GM's luxury arm Cadillac is also jumping on the electric bandwagon and the luxury division is being positioned as a luxury electric brand that is poised to compete with luxury electric models like the Tesla Model X, Audi e-tron and Mercedes Benz EQC.

Cadillac showed off three upcoming EVs during GM's "EV Day" on March 4, including the mid-size Lyriq crossover, the Celestiq luxury flagship sedan, as well as a full-size SUV about the size and shape of its Escalade. 

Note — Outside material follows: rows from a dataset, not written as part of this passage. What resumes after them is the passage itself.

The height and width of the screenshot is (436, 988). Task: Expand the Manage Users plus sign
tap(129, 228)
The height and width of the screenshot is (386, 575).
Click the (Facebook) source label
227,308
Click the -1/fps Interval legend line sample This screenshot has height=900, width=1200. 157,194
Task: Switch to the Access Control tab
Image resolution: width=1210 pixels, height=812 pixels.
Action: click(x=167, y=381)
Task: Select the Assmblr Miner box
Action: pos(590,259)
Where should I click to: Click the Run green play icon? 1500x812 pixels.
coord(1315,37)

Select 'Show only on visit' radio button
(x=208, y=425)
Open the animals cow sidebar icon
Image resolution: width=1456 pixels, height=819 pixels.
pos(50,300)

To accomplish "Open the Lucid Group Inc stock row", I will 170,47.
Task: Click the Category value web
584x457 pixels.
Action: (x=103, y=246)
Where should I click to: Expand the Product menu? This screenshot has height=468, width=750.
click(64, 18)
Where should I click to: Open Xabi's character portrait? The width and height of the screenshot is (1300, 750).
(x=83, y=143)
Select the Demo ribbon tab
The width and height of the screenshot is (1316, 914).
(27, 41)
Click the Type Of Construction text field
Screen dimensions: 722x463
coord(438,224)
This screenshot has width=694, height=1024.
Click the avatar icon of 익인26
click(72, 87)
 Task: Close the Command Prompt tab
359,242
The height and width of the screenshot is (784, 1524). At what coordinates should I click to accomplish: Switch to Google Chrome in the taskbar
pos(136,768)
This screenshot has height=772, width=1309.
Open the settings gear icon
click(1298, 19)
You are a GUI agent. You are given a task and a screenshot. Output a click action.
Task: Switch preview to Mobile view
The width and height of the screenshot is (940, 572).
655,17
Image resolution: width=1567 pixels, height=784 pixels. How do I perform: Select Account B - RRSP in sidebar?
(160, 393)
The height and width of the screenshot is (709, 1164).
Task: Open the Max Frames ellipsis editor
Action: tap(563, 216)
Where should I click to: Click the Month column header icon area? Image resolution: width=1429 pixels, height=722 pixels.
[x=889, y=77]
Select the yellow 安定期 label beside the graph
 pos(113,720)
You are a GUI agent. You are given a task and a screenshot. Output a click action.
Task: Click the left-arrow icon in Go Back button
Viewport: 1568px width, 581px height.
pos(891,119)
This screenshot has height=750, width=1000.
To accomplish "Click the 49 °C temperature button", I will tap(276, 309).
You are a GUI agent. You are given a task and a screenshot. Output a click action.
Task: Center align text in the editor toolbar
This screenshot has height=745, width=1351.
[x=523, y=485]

The new electric crossover and SUV from Cadillac are likely to arrive in 2023, while the big sedan could be pushed forward to 2022, suppliers said to Reuters. Two other crossovers, a compact model about the size of the XT4 and a large seven-passenger model about the size of the XT6, are due in 2024, GM said.

During its EV Day earlier this month, GM showed off a midsize Chevrolet SUV, due in 2023, that will be joined a year later by a compact crossover, according to suppliers. GM has said a full-size electric pickup is just around the bend — 2023, suppliers said.

GM is also electrifying its resurrected Hummer brand. The first vehicle from Hummer will be a fully-electric pickup model that will debut as a 2021 model, followed by a smaller electric SUV in 2023.  GM's truck division GMC will offer a compact and midsize electric crossovers in 2025, according to suppliers.

While all of these new electric models are a positive sign that the two U.S. automakers are committing to building new electric models, they are seemingly reluctant to let go of their most profitable categories—full-size, gas-guzzling pickup trucks and SUVs.

GM and Ford still expect to build nearly 40 different truck models and SUVs in North America, most of them powered by gas engines over the next five years, This will account for more than 5 million trucks and SUVs in at least 25 plants in North America by mid-decade, according to data.

This gives Tesla plenty of room to gain additional market share in the U.S., unless GM and Ford revisit their electrification goals.